Des exemples nord-américains comme les « healthcare bundles » prennent racine en France sur des pathologies, avec des expérimentations sur la prise en charge de l’insuffisance rénale.
L’explosion des maladies chroniques et le vieillissement structurel de la population nécessitent de revoir la logique de soins curatifs vers une logique de santé préventive, prédictive et individuelle avec trois niveaux de parcours.
Le premier est le parcours de soin qui est relatif aux consultations et à l’hospitalisation, le second a trait au parcours de santé, qui inclut la prévention, l’éducation, le retour à domicile. Le troisième, le parcours de vie, a une approche holistique qui prend en compte l’environnement familiale, scolaire, professionnel, logement…
Dans ce cadre-là, le DMP, Dossier Médical Partagé a un rôle crucial tout au long de la vie. Le patient devenant de plus en plus acteur de sa santé, la prévention et l’éducation thérapeutique de celui-ci réalisées par les infirmiers, permettent de réduire les couts.
Tous ces bouleversements induisent de profondes mutations dans la pratique des professions de santé qui redistribuent les responsabilités et de nouveaux métiers émergent.
Avec l’accroissement des déserts médicaux, le pharmacien joue un rôle pivot en 1er recours et devient le binôme du médecin dans ces zones désertées avec des outils de téléconsultation.
Les Infirmiers en Pratique Avancée (IPA) ou infirmiers cliniciens, avec l’appui des aides-soignants, visitent les patients éloignés, posent des pré-diagnostics et peuvent établir des renouvellements d’ordonnance.
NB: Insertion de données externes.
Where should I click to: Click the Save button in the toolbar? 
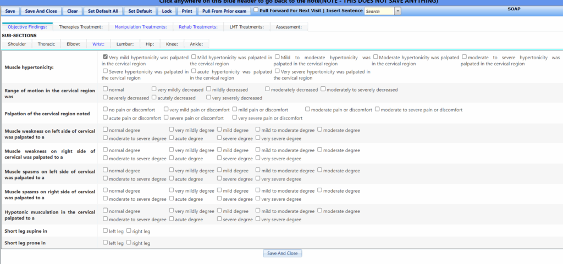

Les CPTS (Communauté Professionnelle Territorial de Santé), désormais implantées sur tout le territoire et financées par les ARS participent activement à l’organisation des soins en local et à la coordination interprofessionnelle. Elles ont mis en place des solutions de gestion des Soins Non Programmés (SNP) et de e-parcours afin d’éviter les ruptures de soin.
Les urgences ne sont plus engorgées grâce à un bon maillage territorial et une bonne coopération entre professionnels de santé.
La téléconsultation, devenue généralisée, permettra une prise en charge rapide, au meilleur cout, des soins primaires, parfois même effectuée par des professionnels de santé d’autres pays via un call center, comme c’est déjà le cas en Suisse.
Pour voir ce nouveau paysage de la santé en 2030, de nombreux défis sont à relever. Public et privé ont commencé à collaborer ; il faut aller plus loin en structurant une politique industrielle en santé, en soutenant les investissements et en simplifiant le cadre administratif. Valoriser la recherche française avec tous les acteurs y compris les patients et soutenir la professionnalisation de l’écosystème permettra l’émergence de plusieurs champions.
Le sujet de l’accès aux données est crucial car il doit être à la fois sécurisé pour des questions d’éthique et suffisamment souple pour permettre l’innovation. Les modèles de remboursement des médicaments et la prise en charge par les soignants doivent inévitablement être diversifiés avec l’arrivée des thérapies digitales. Les acteurs locaux doivent poursuivre leur maillage territorial et la coordination ville-hôpital. Enfin, le fusion médecine et technologie doit s’opérer au mieux pour répondre aux enjeux sanitaires du XXIème siècle tels que le vieillissement de la population, l’explosion des maladies chroniques et l’amplification des déserts médicaux.
Céline Gapihan est consultante indépendante en innovation et santé et est membre de la communauté BlueBirds. Elle est également présidente de FokusVision, société spécialisée en collecte de données et datavisualisation. Elle dispose d’une thèse professionnelle (ESSEC, 2019) sur les opportunités du numérique en santé et les impacts en termes d’organisation.